- Work task: Note on the material below: return exactly the lines from the line that holds "Select the Radial Filter tool" through the line that holds "The height and width of the screenshot is (948, 1116).", and leave out each picture.

- Records to use:
Start of Block

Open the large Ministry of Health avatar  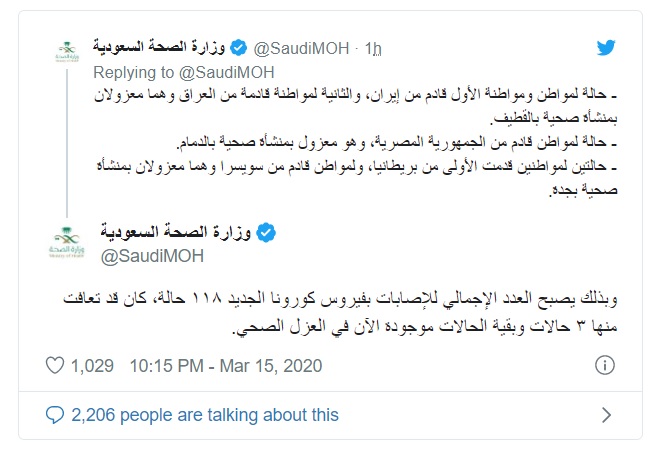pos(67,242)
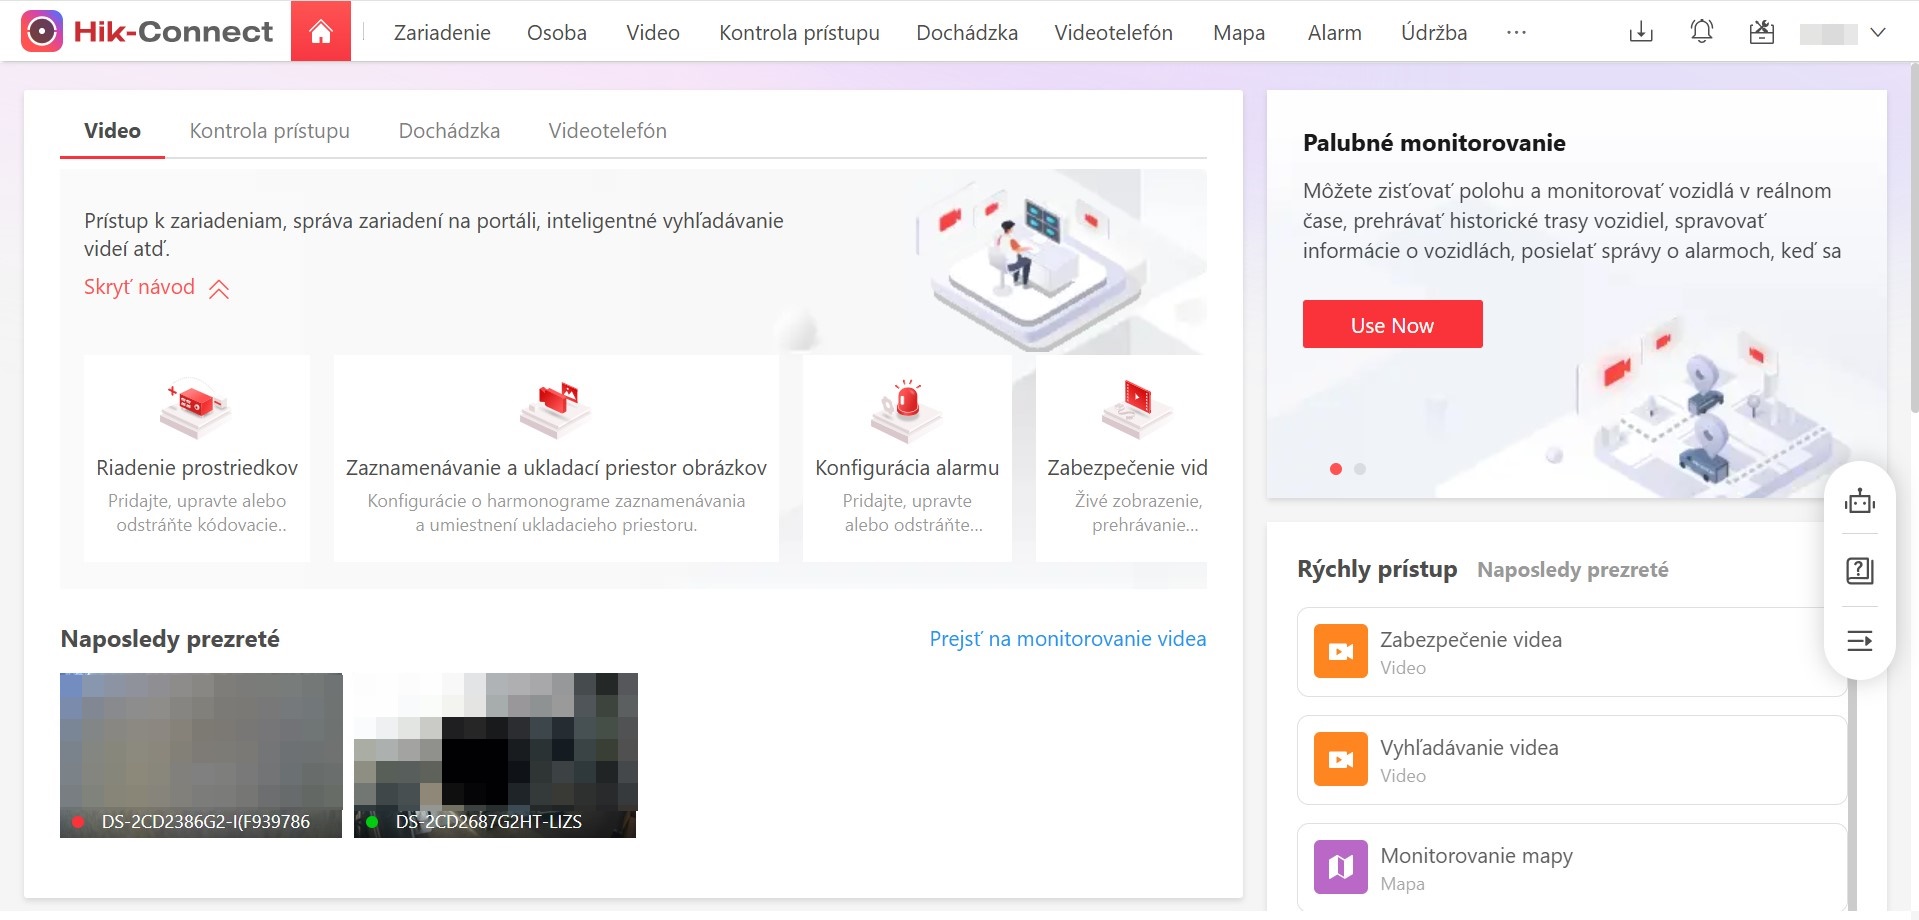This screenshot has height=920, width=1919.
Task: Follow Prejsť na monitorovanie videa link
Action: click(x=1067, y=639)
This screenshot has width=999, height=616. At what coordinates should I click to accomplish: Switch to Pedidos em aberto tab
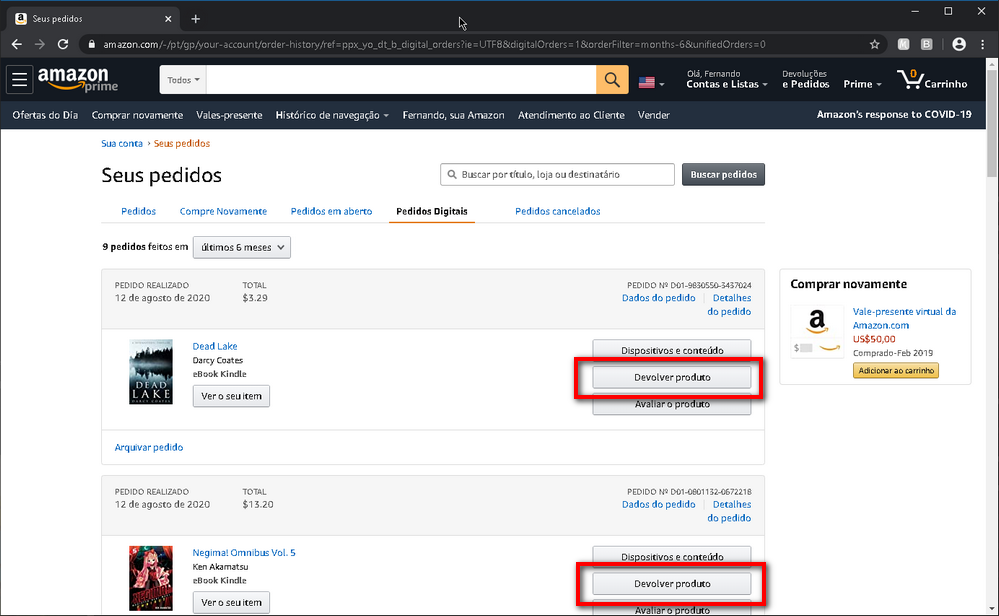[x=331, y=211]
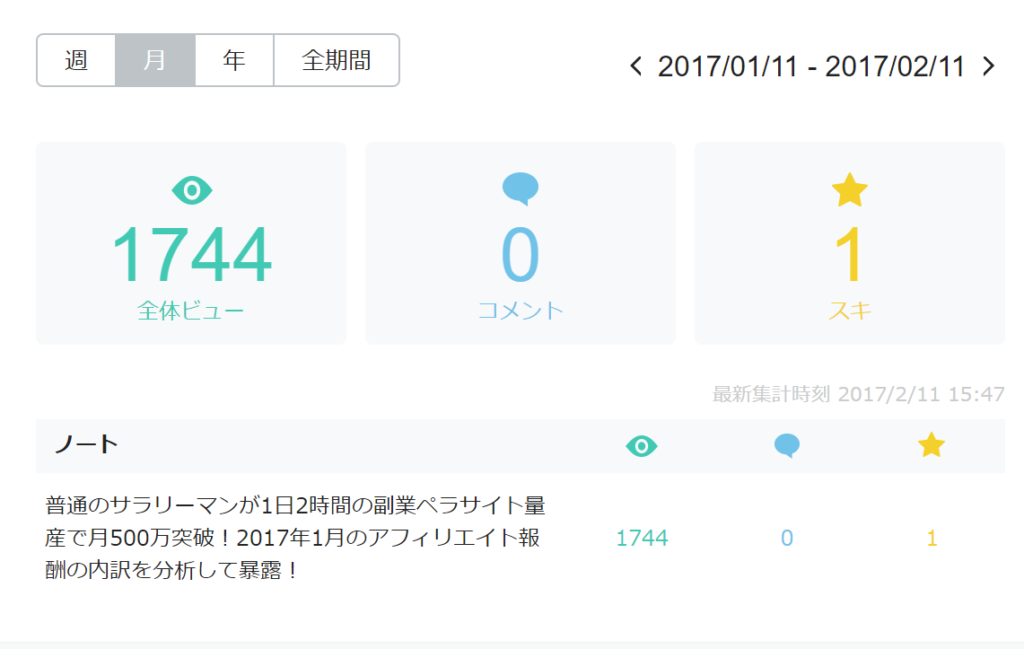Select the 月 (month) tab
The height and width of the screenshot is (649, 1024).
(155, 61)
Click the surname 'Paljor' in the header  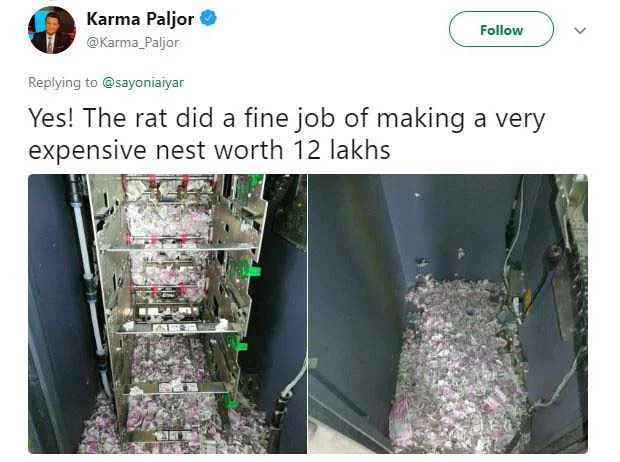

End of Block
Start of Block

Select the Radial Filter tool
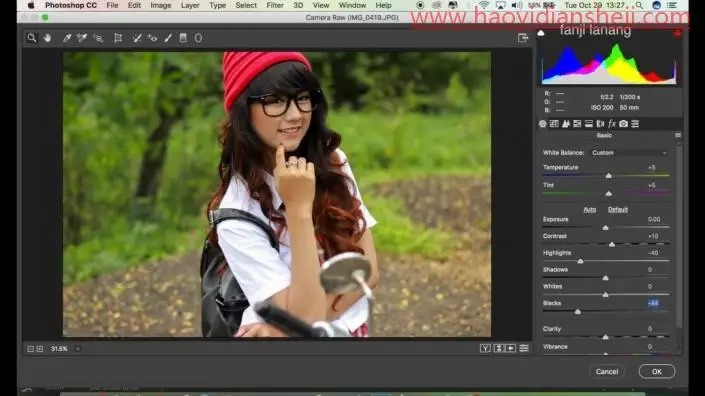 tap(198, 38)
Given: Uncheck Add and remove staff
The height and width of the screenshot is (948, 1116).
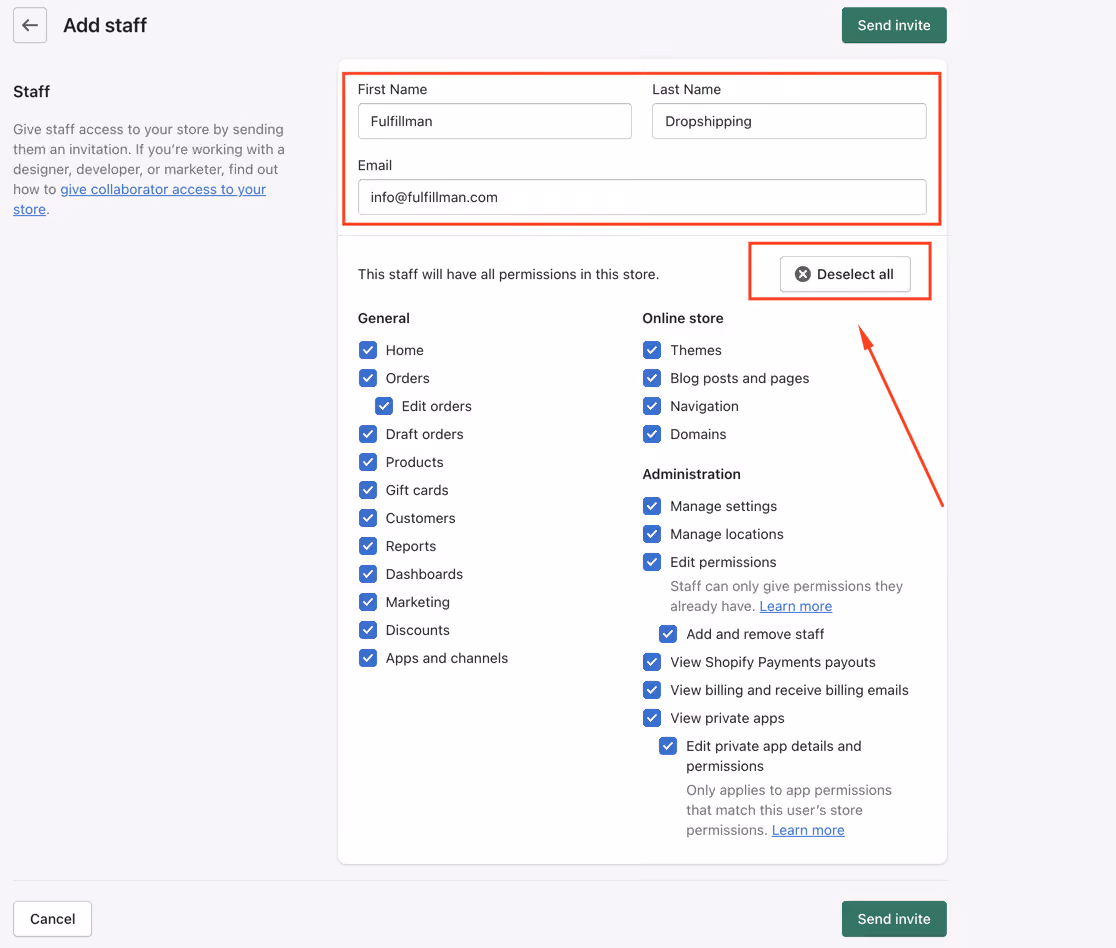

End of Block

- Finished task:
Select the Radial Filter tool
 tap(198, 38)
Given: Uncheck Add and remove staff
The height and width of the screenshot is (948, 1116).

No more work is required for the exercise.